§ Exercise goal
Once the line containing "The height and width of the screenshot is (565, 590)." is found, copy that line and all remaining lines of the records exactly, including the last one, and add nothing.

(Stored data entries)

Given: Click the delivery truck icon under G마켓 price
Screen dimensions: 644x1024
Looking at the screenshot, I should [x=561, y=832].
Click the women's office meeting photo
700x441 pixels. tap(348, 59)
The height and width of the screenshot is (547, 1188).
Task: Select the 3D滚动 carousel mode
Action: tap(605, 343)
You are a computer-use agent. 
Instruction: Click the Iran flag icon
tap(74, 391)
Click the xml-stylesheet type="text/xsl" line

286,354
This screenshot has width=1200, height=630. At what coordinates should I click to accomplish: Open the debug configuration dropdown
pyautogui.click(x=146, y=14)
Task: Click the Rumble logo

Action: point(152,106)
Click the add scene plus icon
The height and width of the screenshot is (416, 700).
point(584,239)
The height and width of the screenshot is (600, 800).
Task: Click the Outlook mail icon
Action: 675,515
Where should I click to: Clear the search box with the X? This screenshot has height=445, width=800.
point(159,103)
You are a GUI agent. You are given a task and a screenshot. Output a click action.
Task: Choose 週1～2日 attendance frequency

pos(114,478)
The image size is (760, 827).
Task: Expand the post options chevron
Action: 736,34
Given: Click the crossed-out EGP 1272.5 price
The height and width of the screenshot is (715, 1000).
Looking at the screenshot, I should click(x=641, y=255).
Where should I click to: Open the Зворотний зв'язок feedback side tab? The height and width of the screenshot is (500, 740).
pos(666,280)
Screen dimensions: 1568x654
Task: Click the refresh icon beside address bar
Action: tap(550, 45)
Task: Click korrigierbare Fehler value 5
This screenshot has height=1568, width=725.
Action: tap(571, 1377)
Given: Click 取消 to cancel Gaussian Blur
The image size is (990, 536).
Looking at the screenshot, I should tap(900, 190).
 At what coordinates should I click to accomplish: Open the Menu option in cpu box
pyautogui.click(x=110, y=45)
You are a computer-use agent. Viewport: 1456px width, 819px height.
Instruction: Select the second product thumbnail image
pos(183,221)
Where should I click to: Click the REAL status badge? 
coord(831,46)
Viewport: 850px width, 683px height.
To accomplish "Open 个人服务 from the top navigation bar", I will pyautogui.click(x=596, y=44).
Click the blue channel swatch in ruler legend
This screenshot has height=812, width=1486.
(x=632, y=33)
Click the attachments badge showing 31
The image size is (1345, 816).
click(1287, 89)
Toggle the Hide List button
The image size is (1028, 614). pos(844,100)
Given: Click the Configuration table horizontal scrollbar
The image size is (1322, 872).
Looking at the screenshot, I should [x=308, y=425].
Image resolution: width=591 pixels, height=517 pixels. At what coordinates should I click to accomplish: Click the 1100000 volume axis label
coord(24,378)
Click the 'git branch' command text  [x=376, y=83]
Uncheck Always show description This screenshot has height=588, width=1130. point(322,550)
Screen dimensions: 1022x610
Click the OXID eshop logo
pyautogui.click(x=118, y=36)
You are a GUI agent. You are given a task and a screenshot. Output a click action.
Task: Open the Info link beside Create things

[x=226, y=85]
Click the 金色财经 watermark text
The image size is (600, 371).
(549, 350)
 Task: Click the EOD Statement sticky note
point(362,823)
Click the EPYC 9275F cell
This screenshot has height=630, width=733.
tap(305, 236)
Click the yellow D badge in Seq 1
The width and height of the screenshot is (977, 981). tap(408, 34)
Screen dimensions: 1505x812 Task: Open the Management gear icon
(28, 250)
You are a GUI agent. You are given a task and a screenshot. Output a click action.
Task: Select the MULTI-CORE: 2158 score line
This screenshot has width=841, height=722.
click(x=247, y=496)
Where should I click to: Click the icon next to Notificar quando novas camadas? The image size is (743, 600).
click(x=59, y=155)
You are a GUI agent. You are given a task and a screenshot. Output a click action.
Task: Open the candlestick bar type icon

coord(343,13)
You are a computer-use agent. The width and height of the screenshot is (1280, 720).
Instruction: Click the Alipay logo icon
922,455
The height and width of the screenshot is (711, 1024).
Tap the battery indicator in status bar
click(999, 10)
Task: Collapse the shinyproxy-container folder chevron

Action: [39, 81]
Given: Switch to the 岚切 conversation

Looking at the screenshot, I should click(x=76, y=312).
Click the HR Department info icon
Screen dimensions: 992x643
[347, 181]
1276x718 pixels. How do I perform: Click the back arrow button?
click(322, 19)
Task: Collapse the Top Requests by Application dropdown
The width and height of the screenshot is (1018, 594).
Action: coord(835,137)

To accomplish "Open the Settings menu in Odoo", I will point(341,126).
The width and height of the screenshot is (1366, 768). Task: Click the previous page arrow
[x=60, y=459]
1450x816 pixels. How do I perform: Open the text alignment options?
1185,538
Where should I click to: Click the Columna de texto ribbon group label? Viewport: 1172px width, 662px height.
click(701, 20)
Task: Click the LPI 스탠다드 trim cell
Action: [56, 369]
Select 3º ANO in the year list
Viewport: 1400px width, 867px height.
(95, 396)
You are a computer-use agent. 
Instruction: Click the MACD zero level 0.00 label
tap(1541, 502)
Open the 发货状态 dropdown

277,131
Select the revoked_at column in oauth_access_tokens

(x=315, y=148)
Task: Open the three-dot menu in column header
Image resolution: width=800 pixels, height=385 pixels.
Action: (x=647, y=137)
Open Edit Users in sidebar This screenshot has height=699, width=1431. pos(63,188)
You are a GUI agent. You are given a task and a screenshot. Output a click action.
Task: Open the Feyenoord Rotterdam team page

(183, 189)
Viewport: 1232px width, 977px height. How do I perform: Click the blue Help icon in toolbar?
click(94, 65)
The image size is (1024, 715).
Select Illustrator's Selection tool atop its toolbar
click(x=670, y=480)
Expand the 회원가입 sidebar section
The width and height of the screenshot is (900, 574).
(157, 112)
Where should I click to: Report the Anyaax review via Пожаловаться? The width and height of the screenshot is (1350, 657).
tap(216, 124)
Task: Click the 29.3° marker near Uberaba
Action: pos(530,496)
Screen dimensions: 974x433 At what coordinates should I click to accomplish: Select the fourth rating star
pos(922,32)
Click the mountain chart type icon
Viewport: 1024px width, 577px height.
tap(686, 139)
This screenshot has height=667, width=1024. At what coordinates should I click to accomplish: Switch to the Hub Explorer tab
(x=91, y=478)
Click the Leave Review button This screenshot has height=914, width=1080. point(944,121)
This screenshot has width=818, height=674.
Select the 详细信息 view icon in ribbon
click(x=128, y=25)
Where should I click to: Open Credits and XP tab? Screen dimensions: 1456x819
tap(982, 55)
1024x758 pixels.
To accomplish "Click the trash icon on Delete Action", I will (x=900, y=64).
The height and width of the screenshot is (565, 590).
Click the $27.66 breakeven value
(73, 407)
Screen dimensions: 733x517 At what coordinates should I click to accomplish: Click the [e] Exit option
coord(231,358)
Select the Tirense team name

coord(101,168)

§ Exercise result
The height and width of the screenshot is (565, 590).
Click the $27.66 breakeven value
(73, 407)
Screen dimensions: 733x517 At what coordinates should I click to accomplish: Click the [e] Exit option
coord(231,358)
Select the Tirense team name

coord(101,168)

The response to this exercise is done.